[Opening EXERCISE INPUTS section]
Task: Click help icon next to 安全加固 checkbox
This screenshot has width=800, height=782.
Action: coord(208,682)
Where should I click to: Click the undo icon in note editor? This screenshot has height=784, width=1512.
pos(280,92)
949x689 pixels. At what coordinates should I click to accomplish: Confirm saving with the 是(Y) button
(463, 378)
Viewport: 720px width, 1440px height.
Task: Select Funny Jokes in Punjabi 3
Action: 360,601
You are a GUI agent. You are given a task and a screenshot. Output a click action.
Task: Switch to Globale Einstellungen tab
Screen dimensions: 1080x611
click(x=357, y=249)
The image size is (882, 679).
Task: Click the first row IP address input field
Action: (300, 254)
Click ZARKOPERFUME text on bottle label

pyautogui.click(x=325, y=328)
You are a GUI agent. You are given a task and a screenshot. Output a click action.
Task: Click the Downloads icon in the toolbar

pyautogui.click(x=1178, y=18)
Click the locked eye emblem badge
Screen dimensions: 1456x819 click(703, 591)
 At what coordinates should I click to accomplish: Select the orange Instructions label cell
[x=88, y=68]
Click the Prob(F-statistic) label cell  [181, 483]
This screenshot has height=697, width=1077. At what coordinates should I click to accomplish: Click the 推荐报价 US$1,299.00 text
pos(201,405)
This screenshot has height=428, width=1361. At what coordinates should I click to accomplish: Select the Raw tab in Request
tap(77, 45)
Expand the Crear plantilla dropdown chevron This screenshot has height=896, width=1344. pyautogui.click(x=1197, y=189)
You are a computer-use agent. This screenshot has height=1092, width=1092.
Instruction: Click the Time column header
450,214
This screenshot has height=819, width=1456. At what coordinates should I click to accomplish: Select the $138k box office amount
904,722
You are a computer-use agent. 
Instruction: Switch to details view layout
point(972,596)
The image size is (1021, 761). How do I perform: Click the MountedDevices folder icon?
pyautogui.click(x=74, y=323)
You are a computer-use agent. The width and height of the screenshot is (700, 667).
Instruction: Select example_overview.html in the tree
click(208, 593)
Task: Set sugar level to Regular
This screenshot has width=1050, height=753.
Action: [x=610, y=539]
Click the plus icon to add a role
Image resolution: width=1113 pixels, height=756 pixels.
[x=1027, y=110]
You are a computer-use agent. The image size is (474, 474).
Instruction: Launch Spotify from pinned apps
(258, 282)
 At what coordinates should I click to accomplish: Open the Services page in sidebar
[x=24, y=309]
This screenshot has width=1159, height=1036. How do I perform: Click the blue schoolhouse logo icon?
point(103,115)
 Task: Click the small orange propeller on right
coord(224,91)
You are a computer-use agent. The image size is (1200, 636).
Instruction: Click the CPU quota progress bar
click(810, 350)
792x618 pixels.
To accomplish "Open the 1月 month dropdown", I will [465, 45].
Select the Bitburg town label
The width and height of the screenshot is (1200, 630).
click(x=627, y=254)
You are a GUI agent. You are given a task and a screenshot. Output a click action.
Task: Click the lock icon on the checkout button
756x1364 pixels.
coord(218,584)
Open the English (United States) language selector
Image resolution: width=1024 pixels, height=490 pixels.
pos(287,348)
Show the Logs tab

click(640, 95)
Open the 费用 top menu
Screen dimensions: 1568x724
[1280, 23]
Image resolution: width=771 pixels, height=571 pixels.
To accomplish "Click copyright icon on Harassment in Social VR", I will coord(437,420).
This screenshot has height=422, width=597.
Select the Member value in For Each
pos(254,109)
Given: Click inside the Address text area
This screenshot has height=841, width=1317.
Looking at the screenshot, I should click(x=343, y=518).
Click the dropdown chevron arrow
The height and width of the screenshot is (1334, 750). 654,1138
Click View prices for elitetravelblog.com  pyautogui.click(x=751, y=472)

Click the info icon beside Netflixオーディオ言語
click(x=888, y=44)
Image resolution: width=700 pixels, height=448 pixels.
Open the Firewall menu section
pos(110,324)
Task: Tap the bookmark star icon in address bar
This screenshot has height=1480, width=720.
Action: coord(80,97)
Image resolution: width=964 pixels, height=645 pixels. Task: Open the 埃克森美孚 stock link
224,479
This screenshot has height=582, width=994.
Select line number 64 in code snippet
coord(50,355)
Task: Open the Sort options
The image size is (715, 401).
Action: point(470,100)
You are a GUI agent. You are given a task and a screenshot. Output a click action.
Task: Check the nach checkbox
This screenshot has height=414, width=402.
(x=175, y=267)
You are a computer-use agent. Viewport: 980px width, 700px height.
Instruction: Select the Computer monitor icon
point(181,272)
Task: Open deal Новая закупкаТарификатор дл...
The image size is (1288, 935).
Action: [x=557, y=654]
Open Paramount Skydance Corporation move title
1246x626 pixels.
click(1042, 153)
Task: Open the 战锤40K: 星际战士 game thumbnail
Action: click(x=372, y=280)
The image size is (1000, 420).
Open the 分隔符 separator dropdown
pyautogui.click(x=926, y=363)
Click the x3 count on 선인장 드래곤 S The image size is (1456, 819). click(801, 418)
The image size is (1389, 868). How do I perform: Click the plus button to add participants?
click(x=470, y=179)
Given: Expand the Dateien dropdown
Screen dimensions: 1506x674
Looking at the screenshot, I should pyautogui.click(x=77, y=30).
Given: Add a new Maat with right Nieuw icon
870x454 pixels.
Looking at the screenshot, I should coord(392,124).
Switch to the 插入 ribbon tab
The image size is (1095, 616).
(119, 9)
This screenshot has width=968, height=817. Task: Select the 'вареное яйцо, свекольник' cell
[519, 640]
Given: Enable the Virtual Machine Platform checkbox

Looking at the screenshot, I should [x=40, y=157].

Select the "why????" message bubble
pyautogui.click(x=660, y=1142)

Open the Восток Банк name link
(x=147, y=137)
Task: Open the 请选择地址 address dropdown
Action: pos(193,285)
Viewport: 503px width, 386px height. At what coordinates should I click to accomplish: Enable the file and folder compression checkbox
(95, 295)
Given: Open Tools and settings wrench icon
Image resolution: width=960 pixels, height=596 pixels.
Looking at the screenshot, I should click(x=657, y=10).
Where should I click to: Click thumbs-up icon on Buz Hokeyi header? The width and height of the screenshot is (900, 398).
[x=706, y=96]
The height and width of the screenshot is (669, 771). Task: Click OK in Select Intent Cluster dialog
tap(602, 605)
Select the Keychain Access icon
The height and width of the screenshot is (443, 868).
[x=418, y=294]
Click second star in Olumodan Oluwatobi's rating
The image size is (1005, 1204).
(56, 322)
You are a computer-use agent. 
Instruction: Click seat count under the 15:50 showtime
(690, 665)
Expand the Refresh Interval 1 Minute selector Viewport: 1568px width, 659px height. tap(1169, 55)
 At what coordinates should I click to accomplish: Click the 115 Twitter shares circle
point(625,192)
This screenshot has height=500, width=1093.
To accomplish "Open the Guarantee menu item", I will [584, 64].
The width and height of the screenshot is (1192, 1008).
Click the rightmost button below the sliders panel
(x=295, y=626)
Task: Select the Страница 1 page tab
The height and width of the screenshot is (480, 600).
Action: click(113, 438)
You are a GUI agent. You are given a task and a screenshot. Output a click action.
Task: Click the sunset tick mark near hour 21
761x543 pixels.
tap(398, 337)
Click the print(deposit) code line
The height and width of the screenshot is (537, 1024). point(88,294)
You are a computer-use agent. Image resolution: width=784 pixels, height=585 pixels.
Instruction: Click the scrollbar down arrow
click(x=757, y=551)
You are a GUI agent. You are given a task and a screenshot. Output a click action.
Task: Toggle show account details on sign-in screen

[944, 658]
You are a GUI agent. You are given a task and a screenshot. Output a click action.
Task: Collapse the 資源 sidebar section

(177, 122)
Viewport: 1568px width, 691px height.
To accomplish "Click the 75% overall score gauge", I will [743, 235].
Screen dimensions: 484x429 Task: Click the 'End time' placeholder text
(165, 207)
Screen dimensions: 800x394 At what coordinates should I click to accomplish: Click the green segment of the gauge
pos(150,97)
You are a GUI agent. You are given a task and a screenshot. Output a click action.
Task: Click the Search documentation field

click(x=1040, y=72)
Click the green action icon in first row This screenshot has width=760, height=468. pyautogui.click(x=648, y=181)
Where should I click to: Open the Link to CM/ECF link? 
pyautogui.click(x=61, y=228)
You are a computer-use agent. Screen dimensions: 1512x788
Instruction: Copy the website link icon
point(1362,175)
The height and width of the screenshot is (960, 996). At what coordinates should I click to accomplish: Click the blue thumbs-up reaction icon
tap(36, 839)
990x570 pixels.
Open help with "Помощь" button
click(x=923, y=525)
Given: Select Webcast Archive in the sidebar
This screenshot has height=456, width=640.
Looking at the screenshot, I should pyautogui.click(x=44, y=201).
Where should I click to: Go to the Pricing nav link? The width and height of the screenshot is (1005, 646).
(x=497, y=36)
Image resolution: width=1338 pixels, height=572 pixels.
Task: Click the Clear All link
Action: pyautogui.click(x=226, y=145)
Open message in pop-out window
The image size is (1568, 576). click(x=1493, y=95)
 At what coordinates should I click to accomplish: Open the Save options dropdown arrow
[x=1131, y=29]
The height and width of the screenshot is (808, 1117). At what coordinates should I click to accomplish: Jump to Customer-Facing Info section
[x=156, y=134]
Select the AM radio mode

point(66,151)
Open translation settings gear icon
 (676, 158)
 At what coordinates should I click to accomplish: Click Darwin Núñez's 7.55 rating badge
[Closing EXERCISE INPUTS section]
- _WORK ITEM_
Copy out each line in the preceding records that contains "selector".

- _SOLUTION TO THE PROBLEM_
Open the English (United States) language selector
Expand the Refresh Interval 1 Minute selector Viewport: 1568px width, 659px height. tap(1169, 55)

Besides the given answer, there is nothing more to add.